Just as evolution ``discovered''
that having the ``genetic crossover operator'' was a ``good thing'',
the system is potentially able to discover that
various more directed search strategies are ``good things''.
There is just no feasible way of predicting
the precise nature of such speed-ups.
How many environments are regular? The last paragraph mentioned that the novel system in principle can exploit almost arbitrary environmental regularities, if there are any. One might ask: how likely is it that a given environment contains regularities at all? How many environments do indeed allow for successful generalization from previous experience? A recent debate in the machine-learning community highlighted a fact that appears discouraging at first glance: in general, generalization cannot be expected, inductive inference is impossible, and nothing can be learned. See, e.g., [8,26,52,31,38,37]. Paraphrasing from a previous argument [38,37]: let the task be to learn some relation between finite bitstrings and finite bitstrings. Somehow, a training set is chosen. In almost all cases, the shortest algorithm computing a (non-overlapping) test set essentially has the same size as the whole test set. This is because most computable objects are irregular and incompressible [14,5]. The shortest algorithm computing the test set, given the training set, isn't any shorter. In other words, the relative algorithmic complexity of the test set, given the training set, is maximal, and the mutual algorithmic information between test set and training set is zero (ignoring an additive constant independent of the problem -- see [14,5,45,21]). Therefore, in almost all cases, (1) knowledge of the training set does not provide any clues about the test set, (2) there is no hope for generalization, and (3) inductive inference does not make any sense. Similarly, almost all possible environments are ``hostile'' in the sense that they don't provide regularities exploitable by any learning algorithm. This may seem discouraging.
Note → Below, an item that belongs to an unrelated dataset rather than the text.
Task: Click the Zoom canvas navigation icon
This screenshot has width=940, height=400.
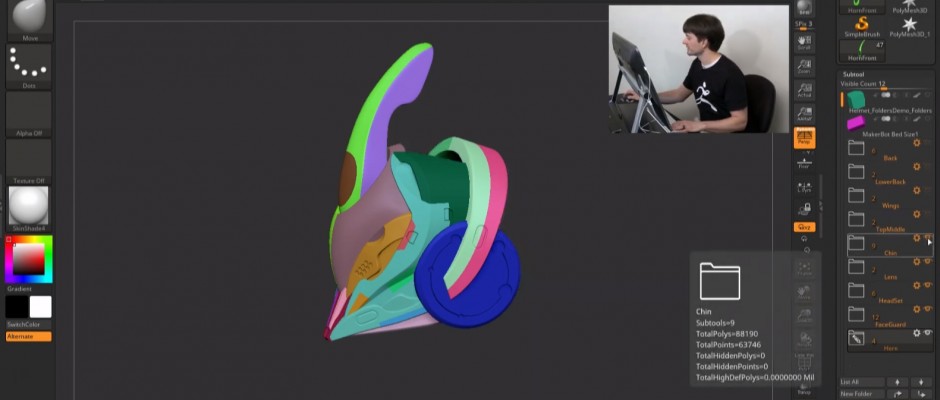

Atypical real world. Apparently, however, generalization and inductive inference do make sense in the real world! One reason for this may be that the real world is run by a short algorithm. See, e.g., [37]. Anyway, problems that humans consider to be typical are atypical when compared to the general set of all well-defined problems. Otherwise, things like ``learning by analogy'', ``learning by chunking'', ``incremental learning'', ``continual learning'', ``learning from invariances'', ``learning by knowledge transfer'' etc. would not be possible, and experience with previous problems could not help to sensibly adjust the prior distribution of solution candidates in the search space for a new problem (shift of inductive bias, e.g. [48]).
To repeat: an interesting feature of incremental self-improvement is that its theoretical potential for exploiting environmental regularities, if there are any, exceeds the corresponding potential of previous learning systems.